# Lab 07: Nearest neighbors

In this lab, we will apply nearest neighbors classification to the Endometrium vs. Uterus cancer data. For documentation, see:
* http://scikit-learn.org/stable/modules/neighbors.html#nearest-neighbors-classification; and 
* http://scikit-learn.org/stable/modules/generated/sklearn.neighbors.KNeighborsClassifier.html#sklearn.neighbors.KNeighborsClassifier


Let us start by setting up our environment, loading the data, and setting up our cross-validation.

In [None]:
import pandas as pd
%pylab inline

Load the data as in the previous labs. We will use `small_Endometrium_Uterus.csv` for this lab.

In [None]:
from sklearn import preprocessing

# load the endometrium vs. uterus tumor data
endometrium_data = pd.read_csv('data/small_Endometrium_Uterus.csv', sep=",") # load data
endometrium_data.head(n=5) # adjust n to view more data

# Create the design matrix and target vector
X_clf = endometrium_data.drop(['ID_REF', 'Tissue'], axis=1).values
y_clf = pd.get_dummies(endometrium_data['Tissue']).values[:,1]

print(X_clf.shape)
plt.scatter(X_clf[:,0], X_clf[:,1], c=y_clf)

Recall functions we had used to create cross validation folds in the previous labs. Redefine them here. 
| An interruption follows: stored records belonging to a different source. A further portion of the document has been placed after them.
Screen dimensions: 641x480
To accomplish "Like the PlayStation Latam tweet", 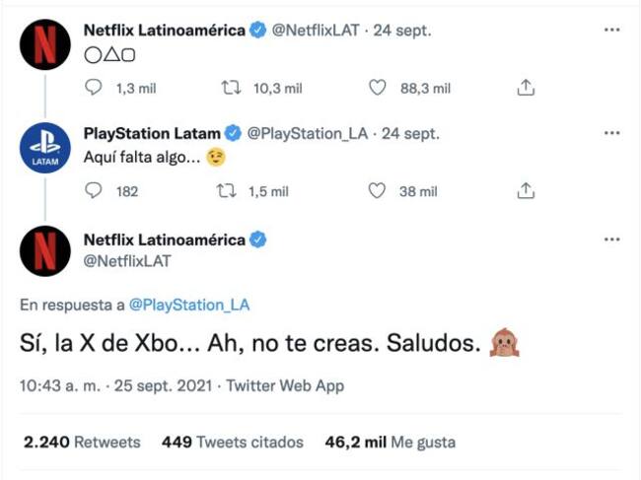I will coord(376,191).
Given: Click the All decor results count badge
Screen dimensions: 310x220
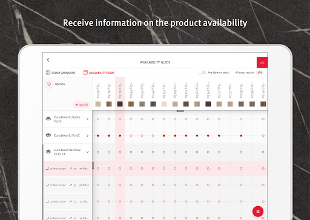Looking at the screenshot, I should 260,73.
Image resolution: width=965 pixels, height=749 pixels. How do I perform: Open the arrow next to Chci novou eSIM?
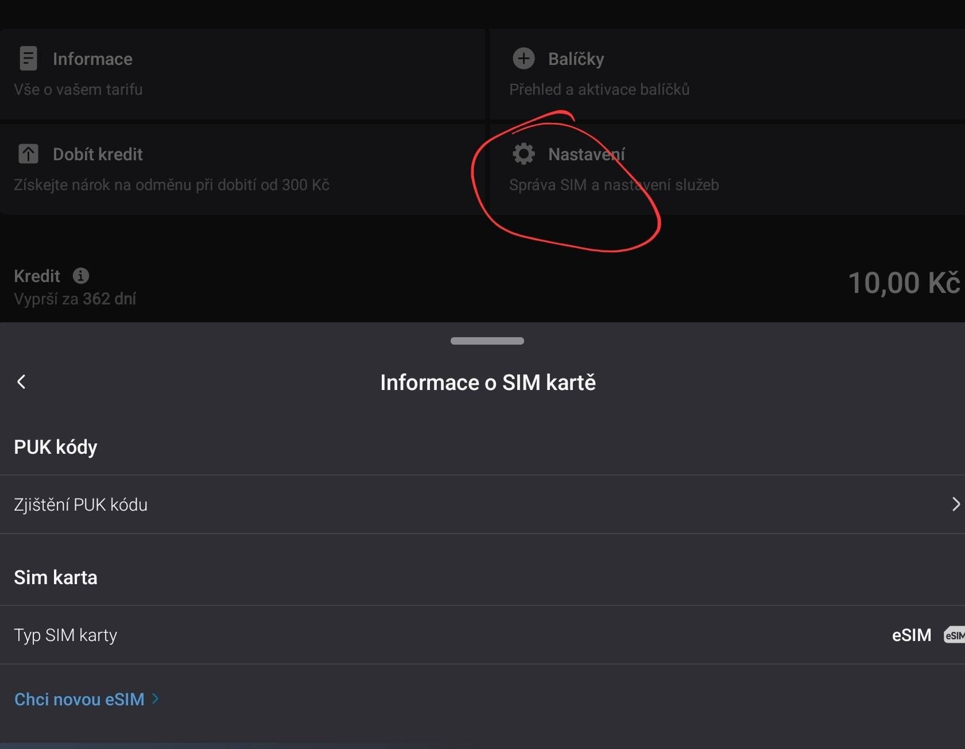click(154, 699)
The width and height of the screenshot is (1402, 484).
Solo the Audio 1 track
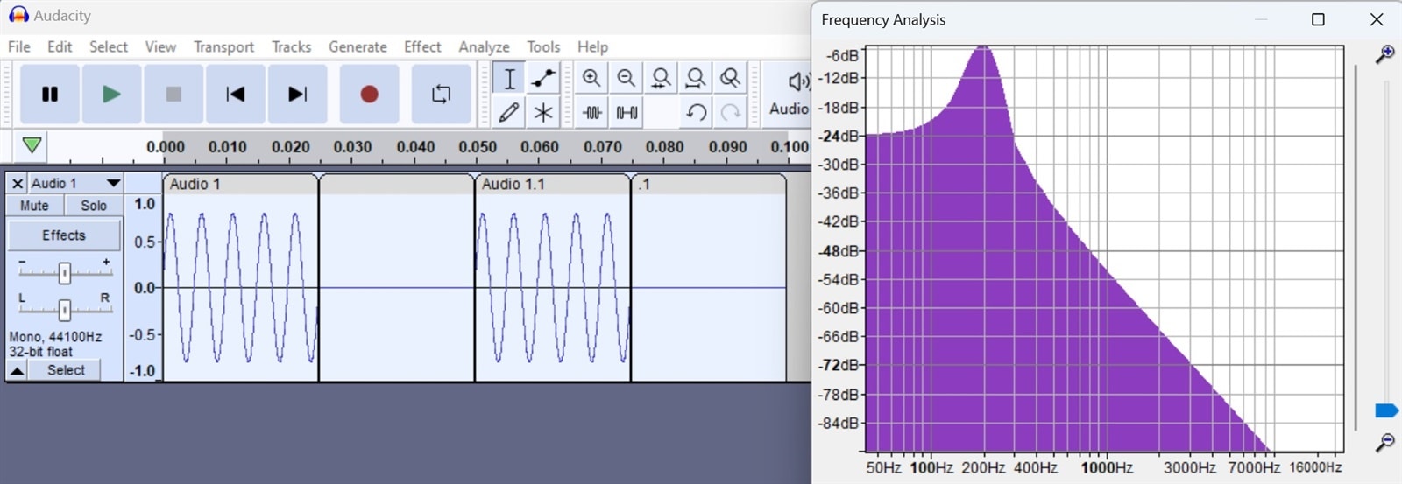pyautogui.click(x=94, y=206)
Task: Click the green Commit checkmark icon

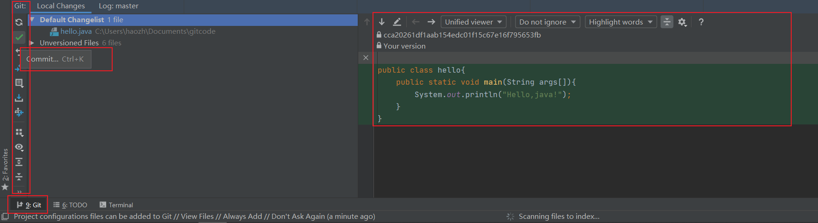Action: coord(19,37)
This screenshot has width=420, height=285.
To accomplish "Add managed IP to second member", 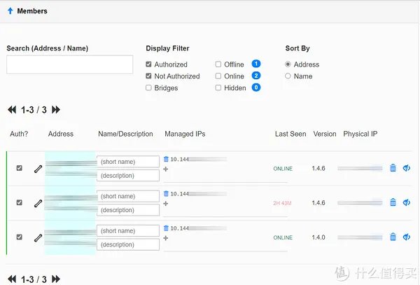I will pos(166,204).
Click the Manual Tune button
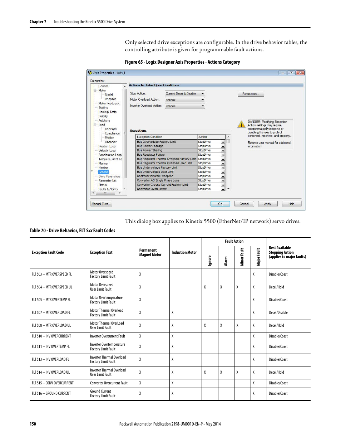This screenshot has height=442, width=341. click(101, 204)
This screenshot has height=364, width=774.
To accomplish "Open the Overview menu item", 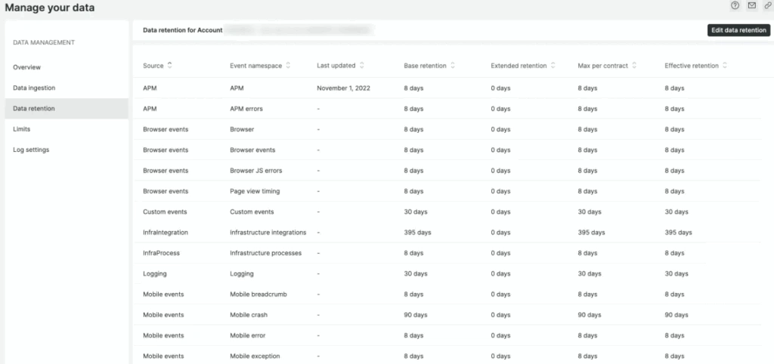I will coord(27,67).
*Note* : We shall call this *m*-fold cross validation, unlike *k*-fold, which we used in our previous labs, to distinguish it from *k*-nearest neighbors classification. This emphasizes that the two parameters are indeed different from each other.

In [None]:
from sklearn import model_selection

def stratifiedMFolds(y, num_folds):
 kf = model_selection.StratifiedKFold(n_splits=num_folds)
 folds_ = [(tr, te) for (tr, te) in kf.split(np.zeros(y.size), y)]
 return folds_

Now create 10 cross validate folds on the data. 

In [None]:
cv_folds = stratifiedMFolds(y_clf, 10)

Import the previously written cross validation function.

In [None]:
# let's redefine the cross-validation procedure with standardization
from sklearn import preprocessing
def cross_validate(design_matrix, labels, regressor, cv_folds):
 """ Perform a cross-validation and returns the predictions. 
 Use a scaler to scale the features to mean 0, standard deviation 1.
 
 Parameters:
 -----------
 design_matrix: (n_samples, n_features) np.array
 Design matrix for the experiment.
 labels: (n_samples, ) np.array
 Vector of labels.
 classifier: Regressor instance; must have the following methods:
 - fit(X, y) to train the regressor on the data X, y
 - predict_proba(X) to apply the trained regressor to the data X and return predicted values
 cv_folds: sklearn cross-validation object
 Cross-validation iterator.
 
 Return:
 -------
 pred: (n_samples, ) np.array
 Vectors of predictions (same order as labels).
 """
 
 n_classes = np.unique(labels).size
 pred = np.zeros((labels.shape[0], n_classes))
 for tr, te in cv_folds:
 scaler = preprocessing.StandardScaler()
 Xtr = scaler.fit_transform(design_matrix[tr,:])
 ytr = labels[tr]
 Xte = scaler.transform(design_matrix[te,:])
 regressor.fit(Xtr, ytr)
 pred[te, :] = regressor.predict_proba(Xte)
 return pred

# 1. *k*-Nearest Neighbours Classifier

A k-neighbours classifier can be initialised as `knn_clf = sklearn.neighbors.KNeighborsClassifier(n_neighbors=k)`

Cross validate 20 *k*-NN classifiers on the loaded datset using `cross_validate`. 

In [None]:
from sklearn import neighbors
from sklearn import metrics

aurocs_clf = []
# Create a range of values of k. We will use this throughout the lab.
k_range = range(1,40,2) 

for k in k_range:
 clf = neighbors.KNeighborsClassifier(n_neighbors=k)
 y_pred = cross_validate(X_clf, y_clf, clf, cv_folds)
 
 fpr, tpr, thresholdss = metrics.roc_curve(y_clf, y_pred[:,1])
 aurocs_clf.append(metrics.auc(fpr,tpr))

__Question:__ Plot the AUC as a function of the number of nearest neighbours chosen.

In [None]:
plt.plot(#TODO)
plt.xlabel('Number of nearest neighbours', fontsize=14)
plt.ylabel('Cross-validated AUC', fontsize=14)
plt.title('Nearest neighbours classification - cross validated AUC.', fontsize=14)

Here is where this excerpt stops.